After Luke and JoJo's 1-on-1 date, the two walked into a Dan and Shay concert.
There are a bunch of fans at this concert hall in the middle of the Pennsylvania woods -- hmm -- and they all have their iPhones out to film the concert! But they're not really filming the concert -- they're filming Luke and JoJo.
Nobody mentions who Dan and Shay are, and everybody in the crowd seems primarily to care about the star of a TV show that won't be on TV until three months after the concert.
Cranberry Quotient: 4.3 out of 10
BACHELORETTE POWER RANKINGS, EPISODE 4
(Remember, these aren't power rankings of who will win, but rather power rankings of who will actually win by getting invited onto further Bachelor-related TV shows and therefore continue living in a semi-vacation with free booze and appear on TV often enough to get enough Instagram followers that you can make side money hawking shirts and beauty products.)
It's always good to have a contestant who makes you fear for the life of other contestants, and for a second there, I really thought Chad was going to murder Alex with a machete. He'll thinks everybody has wronged him, and it seems like he'll get his vengeance, on this show or the next.
I might seem like I'm overcovering Jordan because this is a sports website, but he really seems like he might win this show?
Robby earned points for me by leading JoJo to a pool table and sweeping the well-placed pool balls off the table to accommodate his make-out session. I've always wanted to do this, but most of the pool tables I come across are in bars, and to passionately sweep the balls out of the way for a makeout session, I'd have to a) wait for my turn to play pool, b) ask the winner of the previous game if they wouldn't mind waiting for me to do making out, c) pay $2 in quarters, d) organize the pool balls into a triangle, e) passionately sweep the balls out of the way for a makeout session. Kinda defeats the purpose.

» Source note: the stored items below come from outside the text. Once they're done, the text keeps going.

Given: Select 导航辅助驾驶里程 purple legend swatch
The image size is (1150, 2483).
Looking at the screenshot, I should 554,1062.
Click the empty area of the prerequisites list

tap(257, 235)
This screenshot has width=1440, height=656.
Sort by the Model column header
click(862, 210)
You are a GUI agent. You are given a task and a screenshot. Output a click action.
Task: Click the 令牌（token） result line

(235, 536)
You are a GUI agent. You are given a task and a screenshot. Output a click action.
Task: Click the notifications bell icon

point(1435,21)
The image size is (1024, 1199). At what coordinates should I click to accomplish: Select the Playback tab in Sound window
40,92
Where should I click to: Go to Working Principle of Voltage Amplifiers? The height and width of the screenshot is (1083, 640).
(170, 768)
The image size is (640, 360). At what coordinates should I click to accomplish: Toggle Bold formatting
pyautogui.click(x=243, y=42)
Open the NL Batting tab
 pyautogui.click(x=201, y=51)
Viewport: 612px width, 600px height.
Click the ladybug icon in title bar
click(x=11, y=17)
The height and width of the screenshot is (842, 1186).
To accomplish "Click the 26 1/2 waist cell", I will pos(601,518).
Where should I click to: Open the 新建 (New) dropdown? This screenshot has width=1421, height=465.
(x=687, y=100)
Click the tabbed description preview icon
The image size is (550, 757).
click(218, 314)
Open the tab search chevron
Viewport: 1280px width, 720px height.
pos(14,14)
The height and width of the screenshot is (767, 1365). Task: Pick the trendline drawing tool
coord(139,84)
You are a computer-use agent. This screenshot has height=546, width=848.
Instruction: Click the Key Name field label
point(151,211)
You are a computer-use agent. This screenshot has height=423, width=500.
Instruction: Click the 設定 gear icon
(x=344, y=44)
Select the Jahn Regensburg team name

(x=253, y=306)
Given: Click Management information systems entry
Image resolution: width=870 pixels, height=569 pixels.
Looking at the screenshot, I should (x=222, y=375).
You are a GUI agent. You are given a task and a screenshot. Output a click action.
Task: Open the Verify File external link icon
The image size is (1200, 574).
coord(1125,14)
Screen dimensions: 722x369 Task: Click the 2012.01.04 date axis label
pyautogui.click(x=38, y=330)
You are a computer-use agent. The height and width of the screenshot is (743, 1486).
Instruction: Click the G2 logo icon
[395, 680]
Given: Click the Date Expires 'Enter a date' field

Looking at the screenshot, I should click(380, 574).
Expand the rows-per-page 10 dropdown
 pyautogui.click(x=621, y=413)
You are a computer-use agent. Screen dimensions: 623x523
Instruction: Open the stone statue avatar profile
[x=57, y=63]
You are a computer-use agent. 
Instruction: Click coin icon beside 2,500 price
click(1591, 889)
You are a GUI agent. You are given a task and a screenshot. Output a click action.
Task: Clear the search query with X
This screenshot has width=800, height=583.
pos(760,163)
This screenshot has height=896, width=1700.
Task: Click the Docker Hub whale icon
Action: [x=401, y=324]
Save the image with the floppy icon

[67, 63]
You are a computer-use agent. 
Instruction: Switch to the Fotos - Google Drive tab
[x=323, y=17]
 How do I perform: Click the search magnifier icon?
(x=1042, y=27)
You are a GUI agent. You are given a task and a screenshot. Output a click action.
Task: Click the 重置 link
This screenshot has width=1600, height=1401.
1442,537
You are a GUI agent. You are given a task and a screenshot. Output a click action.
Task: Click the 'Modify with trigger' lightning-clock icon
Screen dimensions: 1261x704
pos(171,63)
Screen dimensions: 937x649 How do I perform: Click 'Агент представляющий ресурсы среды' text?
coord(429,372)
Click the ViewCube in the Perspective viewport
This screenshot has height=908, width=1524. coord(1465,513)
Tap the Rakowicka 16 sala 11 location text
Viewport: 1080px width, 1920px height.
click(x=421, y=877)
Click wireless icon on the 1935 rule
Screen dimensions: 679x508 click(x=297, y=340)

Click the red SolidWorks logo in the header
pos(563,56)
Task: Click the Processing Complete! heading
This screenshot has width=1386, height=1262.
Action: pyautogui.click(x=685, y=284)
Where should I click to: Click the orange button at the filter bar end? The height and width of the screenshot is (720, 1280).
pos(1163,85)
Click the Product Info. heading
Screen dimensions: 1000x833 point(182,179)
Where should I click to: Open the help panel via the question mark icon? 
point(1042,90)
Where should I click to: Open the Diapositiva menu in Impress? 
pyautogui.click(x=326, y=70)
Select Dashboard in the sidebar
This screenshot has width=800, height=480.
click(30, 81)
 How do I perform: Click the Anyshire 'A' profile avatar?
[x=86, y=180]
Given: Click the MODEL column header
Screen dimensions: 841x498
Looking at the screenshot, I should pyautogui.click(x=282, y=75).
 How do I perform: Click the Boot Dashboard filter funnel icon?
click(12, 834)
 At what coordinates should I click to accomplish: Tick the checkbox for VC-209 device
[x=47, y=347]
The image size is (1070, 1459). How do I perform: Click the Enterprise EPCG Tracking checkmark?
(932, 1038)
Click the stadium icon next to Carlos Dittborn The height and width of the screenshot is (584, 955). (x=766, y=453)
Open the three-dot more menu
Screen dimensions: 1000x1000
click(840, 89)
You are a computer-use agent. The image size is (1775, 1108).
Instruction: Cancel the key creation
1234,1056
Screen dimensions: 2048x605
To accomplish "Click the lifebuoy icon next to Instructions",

It takes a bold man to go for a strip in a game of 2-hand touch. I reward boldness.
Wells delivered a scathing post-game breakdown of why his teammates were the reason he lost at football. I wish actual football players would do this more often.
Luke explained more of his past than he ever has -- he played football at West Point before serving in Afghanistan. I found his player bio!
Jumped in the pool with a suit on...
AND HAD A DIFFERENT SUIT TO GO TO FOR THE ROSE CEREMONY IMMEDIATELY AFTERWARDS
That's dedication to sartorial splendor *and* to cannonballing excellence.Really impressive.
Y'all see those America socks?
Jordan defined the 2-on-1 date between Alex and Chad as A FIGHT FOR AMERICA (even though both were in the Marines) and Alex emerged the clear winner, presumably because of those sweet-ass socks. I will follow a man in unnecessary/unusual America garb into the sun.
9. James Taylor
He gets a lot of credit for playing football in this after suffering an eye injury:
I really think The Bachelorette's medical staff worries more about head trauma than the NFL does.
If only Chad had heeded Daniel's Mussolini advice. No word on which dictator Daniel has been attempting to be.
I think this is going to be the last article where there are people who I don't have anything to say about! But for now...
12. Nick B.
Remember what I was saying about how I'll follow someone in unusual and unnecessary America garb into the sun? NICK GETS IT:
Sadly, he is outpaced by Jordan in the patriotic bathing suit department.
JoJo's Persian mom might have secretly been hoping JoJo would pick the Persian guy. Sadly, it didn't work out.
With the simultaneous departure of Christian and Ali, four of the show's five non-white competitors have now been eliminated. Half of the show's total competitors have been eliminated, but 80 percent of the non-white people have.
I still know nothing about Vinny!
Valiant performance on the football field and he made some funny jokes. But I still just don't like this guy's face? Like, I strongly disapprove of the way his face is shaped. It makes me uncomfortable and I don't like it.